*** EXTRACTED MATERIAL ***

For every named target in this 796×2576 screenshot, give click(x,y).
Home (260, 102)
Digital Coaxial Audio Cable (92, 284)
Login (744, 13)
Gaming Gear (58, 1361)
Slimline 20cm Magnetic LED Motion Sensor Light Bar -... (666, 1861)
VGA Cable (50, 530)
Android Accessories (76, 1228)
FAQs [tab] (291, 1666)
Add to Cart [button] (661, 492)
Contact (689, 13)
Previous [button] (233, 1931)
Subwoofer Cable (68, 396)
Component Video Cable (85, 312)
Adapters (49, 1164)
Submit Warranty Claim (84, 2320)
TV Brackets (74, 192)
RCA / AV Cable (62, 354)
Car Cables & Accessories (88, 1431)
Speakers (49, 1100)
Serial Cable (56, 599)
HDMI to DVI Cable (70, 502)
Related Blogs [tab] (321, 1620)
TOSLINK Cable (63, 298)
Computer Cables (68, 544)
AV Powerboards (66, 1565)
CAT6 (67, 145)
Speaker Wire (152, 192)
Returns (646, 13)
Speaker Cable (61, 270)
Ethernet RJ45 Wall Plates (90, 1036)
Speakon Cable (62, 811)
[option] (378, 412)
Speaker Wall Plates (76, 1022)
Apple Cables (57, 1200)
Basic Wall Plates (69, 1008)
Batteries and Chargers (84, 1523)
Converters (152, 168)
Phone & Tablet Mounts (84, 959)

*** End of EXTRACTED MATERIAL ***

## YOUR ASSIGNMENT
What do the records say? Quote them all exactly.

## SOLUTION FOR THIS TASK
For every named target in this 796×2576 screenshot, give click(x,y).
Home (260, 102)
Digital Coaxial Audio Cable (92, 284)
Login (744, 13)
Gaming Gear (58, 1361)
Slimline 20cm Magnetic LED Motion Sensor Light Bar -... (666, 1861)
VGA Cable (50, 530)
Android Accessories (76, 1228)
FAQs [tab] (291, 1666)
Add to Cart [button] (661, 492)
Contact (689, 13)
Previous [button] (233, 1931)
Subwoofer Cable (68, 396)
Component Video Cable (85, 312)
Adapters (49, 1164)
Submit Warranty Claim (84, 2320)
TV Brackets (74, 192)
RCA / AV Cable (62, 354)
Car Cables & Accessories (88, 1431)
Speakers (49, 1100)
Serial Cable (56, 599)
HDMI to DVI Cable (70, 502)
Related Blogs [tab] (321, 1620)
TOSLINK Cable (63, 298)
Computer Cables (68, 544)
AV Powerboards (66, 1565)
CAT6 (67, 145)
Speaker Wire (152, 192)
Returns (646, 13)
Speaker Cable (61, 270)
Ethernet RJ45 Wall Plates (90, 1036)
Speakon Cable (62, 811)
[option] (378, 412)
Speaker Wall Plates (76, 1022)
Apple Cables (57, 1200)
Basic Wall Plates (69, 1008)
Batteries and Chargers (84, 1523)
Converters (152, 168)
Phone & Tablet Mounts (84, 959)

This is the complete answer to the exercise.